Propaganda

          It is impossible to determine the exact amount of propaganda work which the anti-imperialists accomplished. In the first place, no accurate statement can be made of the total membership of the Anti-Imperialist League. From scattered correspondence and general reports, we are sure that the membership of the organizations was drawn from all the states in the union, and even from Alaska. (1)  The complete records of the various leagues are not however available: First, their work was so scattered that it is now virtually impossible to locate all their records, if indeed, they still exist. In the second place, an even greater difficulty is presented by the fact that individuals, on their own initiative, as well as in collaboration with local organizations, spent unrecorded money, (2) upon propaganda of many kinds. Only the records of the “Mother League” is intact. Fortunately, these are the most important of all; for the Anti-Imperialist League at Boston was the league which accomplished the most and lasted the longest.

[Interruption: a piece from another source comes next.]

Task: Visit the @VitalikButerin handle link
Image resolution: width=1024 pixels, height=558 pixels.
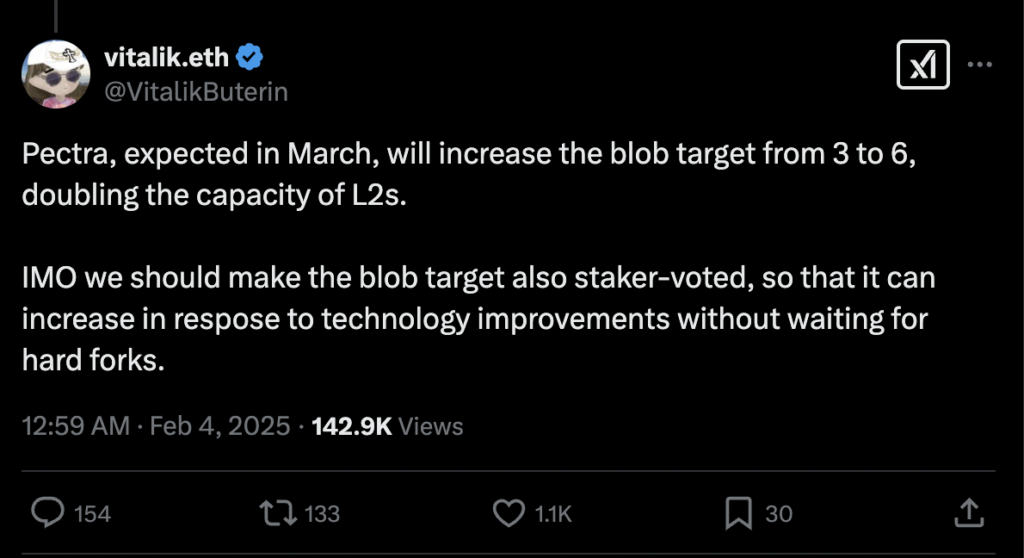Action: (196, 92)
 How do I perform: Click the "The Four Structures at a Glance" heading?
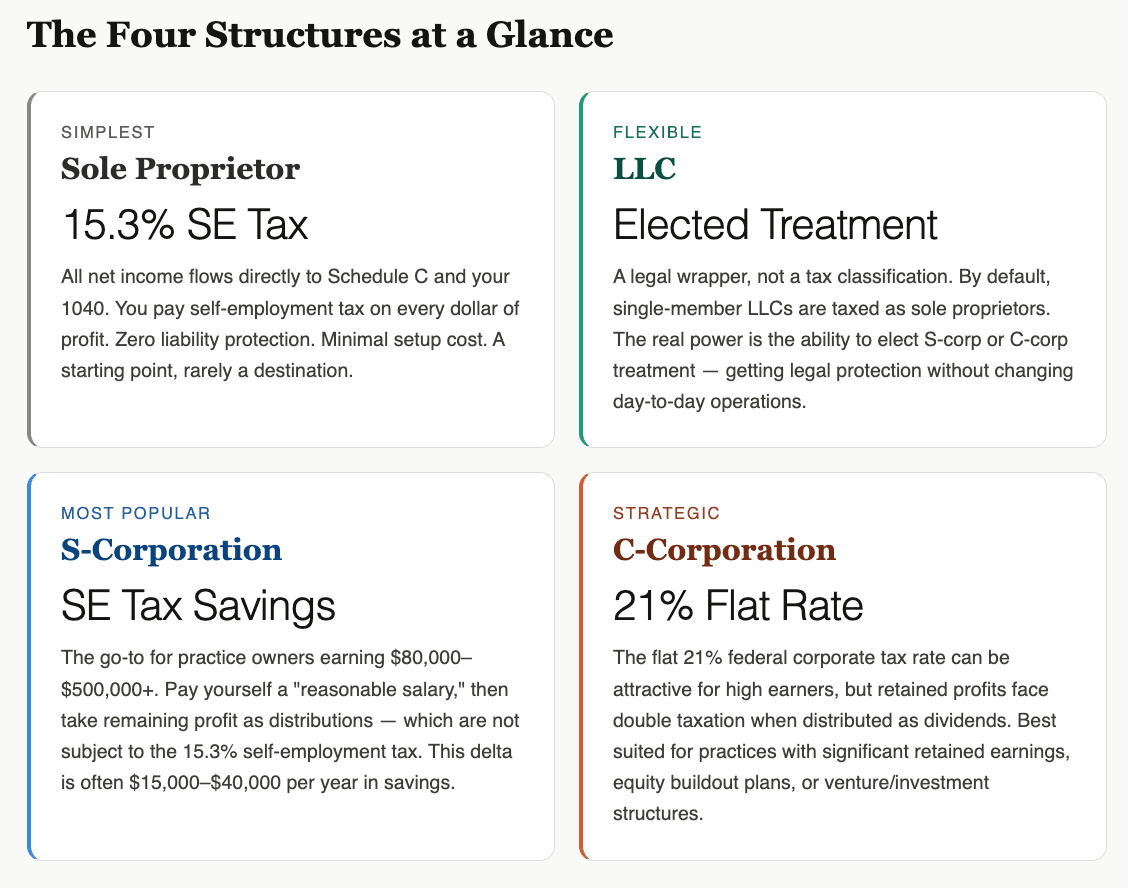320,35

It was this organization which to Americans, Filipinos and everybody else meant “The Anti-Imperialist League.” It represented the American anti-imperialist movement which grew out of the Spanish-American-War.

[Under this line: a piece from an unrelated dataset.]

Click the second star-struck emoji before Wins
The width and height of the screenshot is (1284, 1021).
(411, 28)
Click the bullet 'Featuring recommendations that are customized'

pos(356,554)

          The Anti-Imperialist League was the first organization in the twentieth century in the United States to use modem methods of disseminating its ideas on a truly national scale. Its propaganda was comparable to that carried on during the Great War, except that it was confined to the subject of American colonization overseas, rather than to the interest and welfare of the whole civilized world. The League lavishly used every means it could muster to convince people of the righteousness of its cause. Only the radio and the motion picture were absent from its publicity arsenal. It was most active still within the era of the “Stereopttican lecture.”
          The purpose of the Anti-Imperialist League was to create a public opinion definitely opposed to imperialism. It was not a political party, and therefore could not appeal to the people on the basis of party loyalty. It had to reach their minds and their hearts. It appealed to their patriotism and their moral sense, and to their reverence for the established principles of American liberty. It sought to secure a following powerful enough to induce the Democratic Party to aver that imperialism was its major issue in the election of 1900, and to detach Republican voters from their party on that single issue. It had, certainly, an ambitious program, considering the fact that the active group within the League was only a handful of men. But these were men who gave their time and money to the propagation of an ideal, and what they accomplished was indeed remarkable.

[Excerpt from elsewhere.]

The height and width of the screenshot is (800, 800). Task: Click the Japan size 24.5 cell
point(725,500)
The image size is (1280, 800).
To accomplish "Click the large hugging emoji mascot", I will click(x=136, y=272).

          What were the means employed by the anti-imperialists to appeal to the public? They were varied,—First, whenever favorable occasion presented itself, organized public meetings were held. Faneuil Hall was the most-favored scene of such gatherings in Massachusetts, chosen because of its historical connection with American independence. It was not only the birthplace (3) of the Anti-Imperialist League itself, but was especially chosen as a platform of appeal during the campaign against the abuses of the army in the Philippines. (4) The anti-imperialists appealed from the pulpit, at meetings of labor organizations, at dinners, and in general wherever and whenever they could find a sympathetic audience. Lectures were given when possible, and men were employed for this purpose. Also, returned soldiers were paid to give talks before the public, the expenses incurred being born by the League. The employment of returned soldiers was most frequent from 1902 to 1904. (5) It was in connection with such lectures that pictures of massacres of the Filipinos were distributed with the evident purpose of arousing indignation at the alleged inhuman conduct of the army. The picture which aroused the Most discord ways one depicting a massacre of the Moros by a detachment commanded by Leonard Wood, who twenty-five years later became Governor General of the Philippines.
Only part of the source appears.